# TRY IT
Could you copy exactly the lines from the one containing "You are a computer-use" through the last line of the records below, leaving out any pictures?

Pixel coordinate grounding data
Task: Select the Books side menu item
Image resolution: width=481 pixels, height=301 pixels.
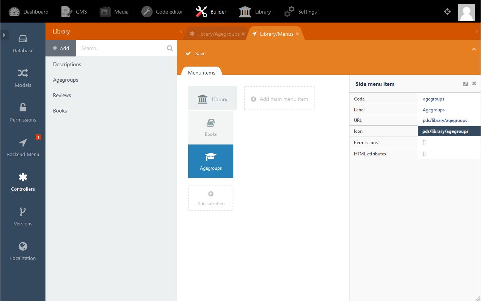Action: point(211,127)
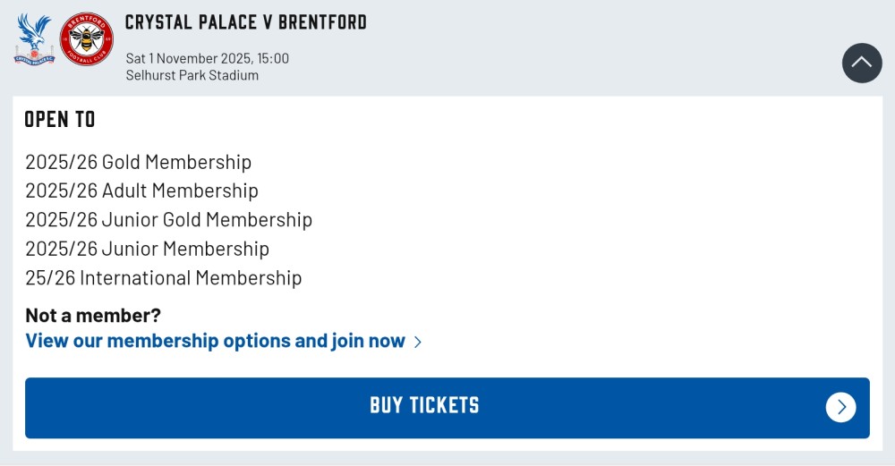The width and height of the screenshot is (895, 466).
Task: Click the 15:00 kick-off time
Action: (x=273, y=58)
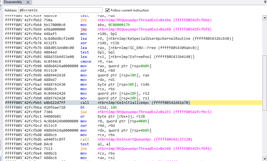Follow the NtQueueApcThreadEx2+0x246 jne target
Screen dimensions: 267x161
(154, 148)
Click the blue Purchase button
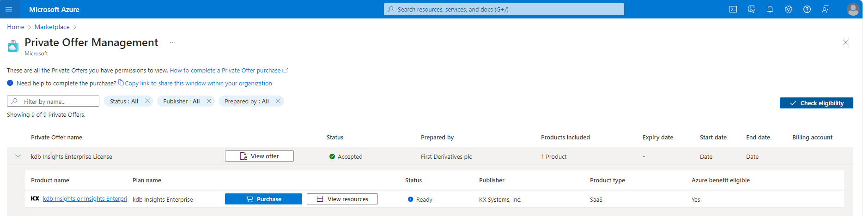This screenshot has height=216, width=863. tap(263, 199)
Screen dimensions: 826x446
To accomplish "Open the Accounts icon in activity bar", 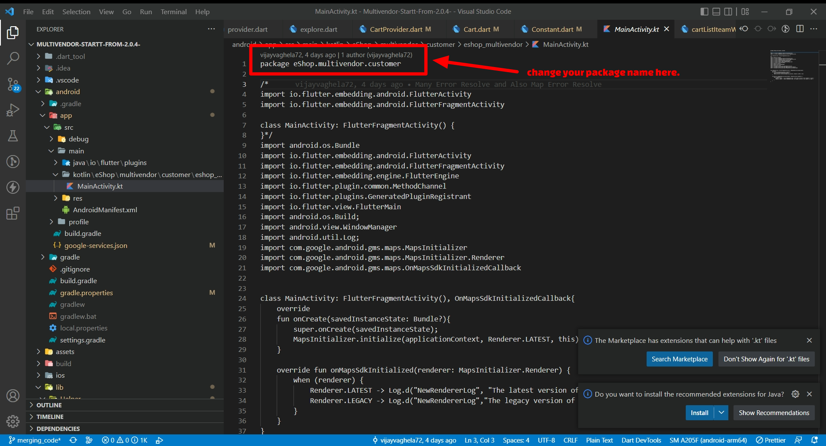I will click(13, 396).
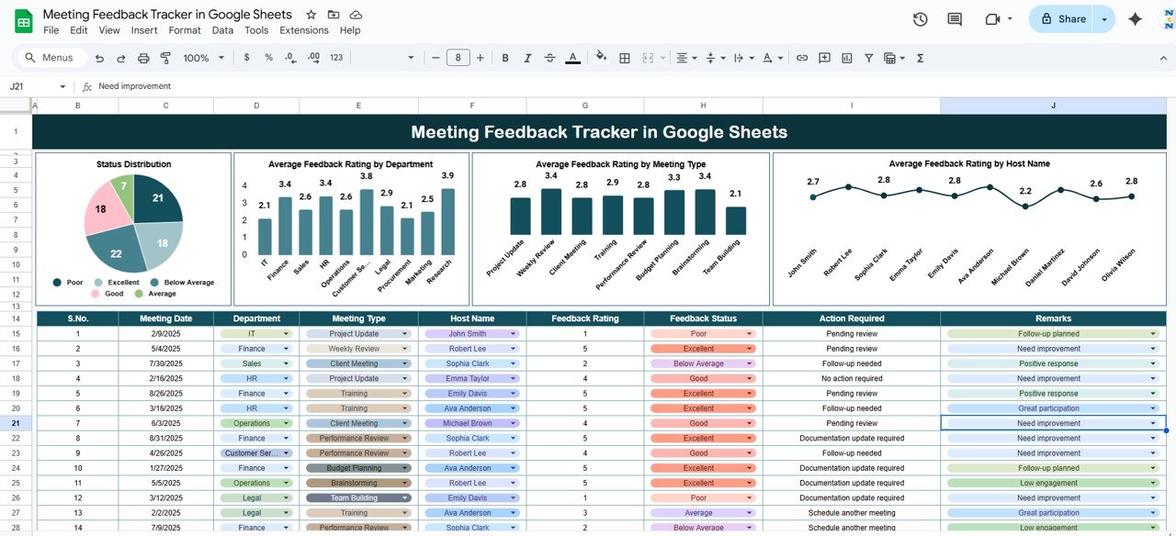
Task: Open the borders tool
Action: click(x=625, y=58)
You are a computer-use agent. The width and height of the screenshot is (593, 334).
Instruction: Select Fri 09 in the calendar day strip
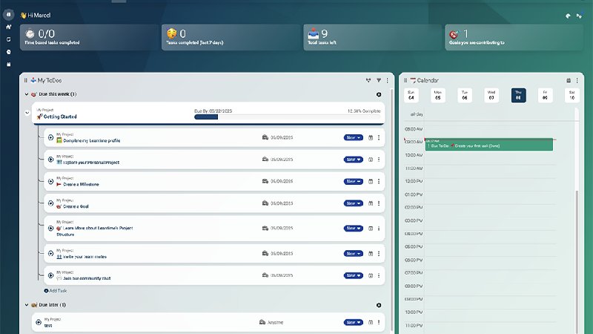click(545, 95)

# OUTPUT
You are a computer-use agent. The width and height of the screenshot is (593, 334).
Instruction: Select Fri 09 in the calendar day strip
click(545, 95)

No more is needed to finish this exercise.